Laura Ashley currently has 28 licensees offering a wide product range from women's and children's apparel and accessories to home furnishings. According to Tan, "Basic, utility bedding is the brand's strongest category, which is attributed to consumer demand for a quality product and the perception of value for money."

The Laura Ashley team keeps current with evolving trends by attending industry shows, reading trade publications, and through constant interaction with licensees. Licensing managers coordinate color palettes, patterns, and product offerings across categories and among licensees for a more cohesive look.

Going forward, Laura Ashley aims to increase business by adding new licensees and product categories. "New categories could include bridal gowns and accessories, swimwear, and timepieces," reveals Tan. "Choosing the right partners is essential. Each needs to share our commitment to quality and design and have a strong distribution network." When researching potential categories and licensees, Tan looks for industry data accessible online via trade and marketing research Websites. In addition, she believes interaction with retailers and industry leaders is imperative.

Daniel Bohbot, creative director and owner of contemporary dress label Hale Bob, has only been involved in licensing for one year, but he already has plans to increase the line's marketing budget and bulk up the marketing team. "It is essential to know who our customer is to better serve her needs," says Bohbot, who aims to build a lifestyle brand by extending into the eyewear, jewelry, childrenswear, and fragrance categories. His first license for footwear with Titan Industries resulted in twice the projected revenue for the first season's sales.

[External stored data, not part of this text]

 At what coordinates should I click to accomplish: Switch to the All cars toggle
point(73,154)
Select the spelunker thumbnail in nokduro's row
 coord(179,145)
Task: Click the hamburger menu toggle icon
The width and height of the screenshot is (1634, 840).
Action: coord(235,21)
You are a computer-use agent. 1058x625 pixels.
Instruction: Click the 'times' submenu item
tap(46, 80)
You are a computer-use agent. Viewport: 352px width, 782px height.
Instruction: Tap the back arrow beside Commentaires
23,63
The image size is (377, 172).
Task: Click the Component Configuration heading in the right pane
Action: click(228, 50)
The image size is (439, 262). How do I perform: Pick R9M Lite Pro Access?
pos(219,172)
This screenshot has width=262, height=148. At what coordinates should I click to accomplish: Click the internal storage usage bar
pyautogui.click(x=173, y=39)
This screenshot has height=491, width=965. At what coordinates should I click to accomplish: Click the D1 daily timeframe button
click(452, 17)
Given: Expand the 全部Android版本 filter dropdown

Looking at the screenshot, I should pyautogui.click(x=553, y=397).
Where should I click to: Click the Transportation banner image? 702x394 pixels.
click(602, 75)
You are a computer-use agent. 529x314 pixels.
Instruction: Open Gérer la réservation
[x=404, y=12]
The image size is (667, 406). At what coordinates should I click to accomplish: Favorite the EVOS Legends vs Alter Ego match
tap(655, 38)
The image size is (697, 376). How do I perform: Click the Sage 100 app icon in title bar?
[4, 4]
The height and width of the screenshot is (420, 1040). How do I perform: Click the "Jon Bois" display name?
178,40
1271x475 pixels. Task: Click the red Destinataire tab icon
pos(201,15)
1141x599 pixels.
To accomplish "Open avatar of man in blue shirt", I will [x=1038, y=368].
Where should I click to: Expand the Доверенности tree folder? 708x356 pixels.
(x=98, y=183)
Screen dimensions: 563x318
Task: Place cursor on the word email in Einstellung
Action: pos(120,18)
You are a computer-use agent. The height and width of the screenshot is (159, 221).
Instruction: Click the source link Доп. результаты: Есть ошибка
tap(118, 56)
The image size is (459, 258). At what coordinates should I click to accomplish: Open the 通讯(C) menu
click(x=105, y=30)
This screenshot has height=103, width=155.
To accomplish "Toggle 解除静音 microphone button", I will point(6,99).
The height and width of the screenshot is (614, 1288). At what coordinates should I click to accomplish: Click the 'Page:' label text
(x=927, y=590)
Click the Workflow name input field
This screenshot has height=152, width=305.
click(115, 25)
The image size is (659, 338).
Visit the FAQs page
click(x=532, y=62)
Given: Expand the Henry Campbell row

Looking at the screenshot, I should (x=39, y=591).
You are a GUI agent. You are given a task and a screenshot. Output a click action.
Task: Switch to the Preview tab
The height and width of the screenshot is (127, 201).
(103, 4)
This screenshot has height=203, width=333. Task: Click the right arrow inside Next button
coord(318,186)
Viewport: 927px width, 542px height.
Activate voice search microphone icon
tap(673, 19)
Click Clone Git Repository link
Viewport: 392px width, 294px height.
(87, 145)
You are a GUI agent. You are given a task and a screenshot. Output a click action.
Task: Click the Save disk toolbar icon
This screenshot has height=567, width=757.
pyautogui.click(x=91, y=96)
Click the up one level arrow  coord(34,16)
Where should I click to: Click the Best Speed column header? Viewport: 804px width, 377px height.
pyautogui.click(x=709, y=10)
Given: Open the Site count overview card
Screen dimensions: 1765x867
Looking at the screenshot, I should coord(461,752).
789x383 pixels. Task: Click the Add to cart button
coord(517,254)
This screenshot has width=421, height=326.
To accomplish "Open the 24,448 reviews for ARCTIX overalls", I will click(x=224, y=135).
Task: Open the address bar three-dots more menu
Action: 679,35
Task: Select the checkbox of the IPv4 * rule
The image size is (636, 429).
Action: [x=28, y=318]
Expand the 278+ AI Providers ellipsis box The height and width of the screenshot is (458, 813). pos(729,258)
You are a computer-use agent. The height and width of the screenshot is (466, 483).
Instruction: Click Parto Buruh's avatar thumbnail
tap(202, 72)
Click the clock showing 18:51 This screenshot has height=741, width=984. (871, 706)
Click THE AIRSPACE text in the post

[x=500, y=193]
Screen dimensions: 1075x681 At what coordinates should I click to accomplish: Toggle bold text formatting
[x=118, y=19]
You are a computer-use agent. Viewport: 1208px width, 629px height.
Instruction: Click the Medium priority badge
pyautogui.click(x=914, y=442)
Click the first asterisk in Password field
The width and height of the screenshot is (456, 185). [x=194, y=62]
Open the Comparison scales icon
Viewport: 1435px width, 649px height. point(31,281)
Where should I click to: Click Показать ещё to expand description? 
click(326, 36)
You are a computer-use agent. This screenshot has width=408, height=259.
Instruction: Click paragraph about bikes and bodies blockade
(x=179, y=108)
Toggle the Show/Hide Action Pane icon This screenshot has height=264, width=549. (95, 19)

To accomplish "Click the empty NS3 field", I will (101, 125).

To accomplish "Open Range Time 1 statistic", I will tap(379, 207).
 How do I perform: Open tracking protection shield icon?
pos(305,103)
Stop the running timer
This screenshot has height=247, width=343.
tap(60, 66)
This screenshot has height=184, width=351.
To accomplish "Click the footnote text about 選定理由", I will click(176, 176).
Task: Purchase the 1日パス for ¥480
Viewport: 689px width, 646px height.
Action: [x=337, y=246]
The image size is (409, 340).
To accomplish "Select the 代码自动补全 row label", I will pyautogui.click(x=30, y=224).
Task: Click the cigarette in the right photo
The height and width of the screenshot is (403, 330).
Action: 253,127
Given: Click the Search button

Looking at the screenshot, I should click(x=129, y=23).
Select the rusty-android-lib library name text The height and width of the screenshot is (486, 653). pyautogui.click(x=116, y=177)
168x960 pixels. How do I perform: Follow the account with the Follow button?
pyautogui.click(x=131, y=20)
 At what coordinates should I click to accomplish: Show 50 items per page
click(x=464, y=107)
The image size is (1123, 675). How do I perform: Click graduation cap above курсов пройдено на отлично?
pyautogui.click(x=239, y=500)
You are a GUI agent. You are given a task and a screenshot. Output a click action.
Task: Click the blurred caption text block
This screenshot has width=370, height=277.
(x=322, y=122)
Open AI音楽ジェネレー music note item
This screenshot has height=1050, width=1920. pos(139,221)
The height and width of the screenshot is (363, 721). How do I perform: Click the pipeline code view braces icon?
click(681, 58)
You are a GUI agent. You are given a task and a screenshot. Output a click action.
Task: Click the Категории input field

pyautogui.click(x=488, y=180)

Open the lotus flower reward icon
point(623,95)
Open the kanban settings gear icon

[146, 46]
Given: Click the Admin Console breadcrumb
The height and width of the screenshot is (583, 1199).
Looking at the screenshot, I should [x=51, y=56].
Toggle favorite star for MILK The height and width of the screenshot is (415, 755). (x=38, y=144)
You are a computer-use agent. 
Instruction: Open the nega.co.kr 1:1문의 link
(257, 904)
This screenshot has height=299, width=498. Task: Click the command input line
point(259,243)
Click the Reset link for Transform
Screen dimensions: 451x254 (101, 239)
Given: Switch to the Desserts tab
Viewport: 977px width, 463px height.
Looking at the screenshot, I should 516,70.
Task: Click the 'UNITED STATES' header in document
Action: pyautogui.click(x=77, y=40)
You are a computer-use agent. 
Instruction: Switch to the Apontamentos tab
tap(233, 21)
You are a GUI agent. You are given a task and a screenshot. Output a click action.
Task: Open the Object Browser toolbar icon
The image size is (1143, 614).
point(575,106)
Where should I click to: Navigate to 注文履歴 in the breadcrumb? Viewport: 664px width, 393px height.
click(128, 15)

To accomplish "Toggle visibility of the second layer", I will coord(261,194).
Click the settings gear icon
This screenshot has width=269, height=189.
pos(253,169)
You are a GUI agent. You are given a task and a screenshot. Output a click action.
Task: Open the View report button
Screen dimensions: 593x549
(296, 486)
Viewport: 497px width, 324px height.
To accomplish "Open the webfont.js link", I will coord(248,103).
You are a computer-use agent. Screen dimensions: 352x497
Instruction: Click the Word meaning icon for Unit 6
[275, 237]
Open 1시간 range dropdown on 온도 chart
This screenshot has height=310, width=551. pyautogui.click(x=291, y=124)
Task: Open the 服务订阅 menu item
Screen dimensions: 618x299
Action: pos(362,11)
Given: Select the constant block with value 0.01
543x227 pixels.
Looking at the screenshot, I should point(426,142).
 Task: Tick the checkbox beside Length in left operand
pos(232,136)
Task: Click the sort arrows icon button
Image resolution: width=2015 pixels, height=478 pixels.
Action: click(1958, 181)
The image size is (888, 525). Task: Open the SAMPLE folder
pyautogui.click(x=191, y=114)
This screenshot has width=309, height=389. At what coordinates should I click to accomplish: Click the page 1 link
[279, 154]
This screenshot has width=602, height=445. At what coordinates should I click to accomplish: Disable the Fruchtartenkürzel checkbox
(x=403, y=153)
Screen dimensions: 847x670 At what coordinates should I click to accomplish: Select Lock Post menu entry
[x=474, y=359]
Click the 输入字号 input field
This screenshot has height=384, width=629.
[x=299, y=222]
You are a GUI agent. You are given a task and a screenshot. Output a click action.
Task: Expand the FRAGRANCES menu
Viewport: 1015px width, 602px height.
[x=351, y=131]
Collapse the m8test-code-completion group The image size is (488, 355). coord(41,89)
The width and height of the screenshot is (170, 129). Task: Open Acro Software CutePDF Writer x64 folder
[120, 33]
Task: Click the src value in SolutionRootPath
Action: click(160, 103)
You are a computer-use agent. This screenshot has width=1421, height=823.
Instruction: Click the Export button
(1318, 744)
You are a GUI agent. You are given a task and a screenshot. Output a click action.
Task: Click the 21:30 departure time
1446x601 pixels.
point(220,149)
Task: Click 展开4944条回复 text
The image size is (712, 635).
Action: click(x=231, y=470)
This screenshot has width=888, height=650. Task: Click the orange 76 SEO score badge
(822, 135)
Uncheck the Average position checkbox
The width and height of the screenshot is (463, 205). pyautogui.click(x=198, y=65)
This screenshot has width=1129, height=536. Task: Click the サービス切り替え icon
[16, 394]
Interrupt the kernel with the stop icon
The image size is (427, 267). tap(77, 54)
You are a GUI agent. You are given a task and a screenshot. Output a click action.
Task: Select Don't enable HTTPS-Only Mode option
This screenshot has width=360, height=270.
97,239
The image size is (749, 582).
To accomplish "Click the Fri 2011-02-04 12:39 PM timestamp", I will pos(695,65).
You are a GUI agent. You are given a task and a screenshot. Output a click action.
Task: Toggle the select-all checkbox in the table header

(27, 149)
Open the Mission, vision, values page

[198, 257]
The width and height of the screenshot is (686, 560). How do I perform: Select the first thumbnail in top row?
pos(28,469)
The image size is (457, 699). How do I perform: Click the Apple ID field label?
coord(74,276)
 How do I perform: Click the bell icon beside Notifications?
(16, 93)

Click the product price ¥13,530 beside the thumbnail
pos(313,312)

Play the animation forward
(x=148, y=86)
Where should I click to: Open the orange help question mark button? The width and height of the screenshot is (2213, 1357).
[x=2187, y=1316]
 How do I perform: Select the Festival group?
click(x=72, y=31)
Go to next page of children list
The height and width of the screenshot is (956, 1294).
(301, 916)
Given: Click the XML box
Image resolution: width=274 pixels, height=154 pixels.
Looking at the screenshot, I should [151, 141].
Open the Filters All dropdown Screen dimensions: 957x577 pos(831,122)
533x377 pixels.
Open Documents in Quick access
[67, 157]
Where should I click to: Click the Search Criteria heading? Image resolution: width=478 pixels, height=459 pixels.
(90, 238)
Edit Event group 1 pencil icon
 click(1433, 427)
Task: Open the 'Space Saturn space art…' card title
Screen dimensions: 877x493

The design room at Hale Bob is the command center for all trend and color information. "We personally coordinate the merchandising of the lines, which also includes activewear," says Bohbot, who mentions that he tries to understand his customer by experiencing the lifestyle she leads. Attending parties and trendy clubs, and drawing inspiration from Hollywood movies, celebrities, theaters, and art exhibitions is part of the research he employs.